Commands to reproduce:

touch testdata/reproduce_issue98.csv
python3 importers/reproduce_issue98.py extract -e test.beancount testdata

bean-doctor output:

$ bean-doctor context test.beancount 6
** Transaction Id --------------------------------

Hash:38ae45045f6a38c872e50ee91eb452e7
Location: /config/beancount/test.beancount:6

** Balances before transaction --------------------------------

  Income:US:Hooli:Awards                                                             

  Assets:US:Hooli:Unvested:C123456                                                   

** Unbooked Transaction --------------------------------

2016-09-25 * "Hooli Grant C123456"
  Income:US:Hooli:Awards            -100 HOOL.UNVEST
  Assets:US:Hooli:Unvested:C123456   100 HOOL.UNVEST

** Transaction --------------------------------

2016-09-25 * "Hooli Grant C123456"
  Income:US:Hooli:Awards            -100 HOOL.UNVEST
  Assets:US:Hooli:Unvested:C123456   100 HOOL.UNVEST

** Residual and Tolerances --------------------------------

** Balances after transaction --------------------------------

* Income:US:Hooli:Awards                                             -100 HOOL.UNVEST

* Assets:US:Hooli:Unvested:C123456                                    100 HOOL.UNVEST
henrikssn commented 2 years ago

Interesting, I didn't know that this is valid Beancount syntax. To clarify, the ledger snippet above is emitted by your importer or is it in the existing ledger?
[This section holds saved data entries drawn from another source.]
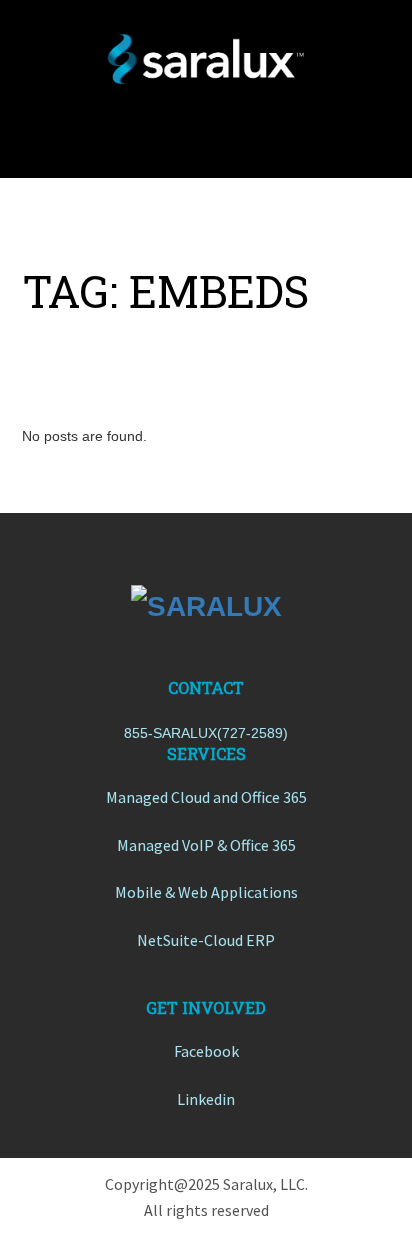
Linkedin (206, 1099)
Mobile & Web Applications (206, 892)
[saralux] (206, 59)
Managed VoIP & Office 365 (206, 845)
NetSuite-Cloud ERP (206, 940)
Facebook (206, 1051)
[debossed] (206, 606)
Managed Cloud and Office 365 (206, 797)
To clarify, the snippet did exist in both the ledger and the import output, but it seems to be the latter which causes the issue (see above).

dnicolodi commented 2 years ago

Thank you for the reproducer. The problematic transaction containing the MISSING amount is indeed the one produced by the importer. Now things make sense. I'll thing about what's the best strategy to handle those in the deduplication code.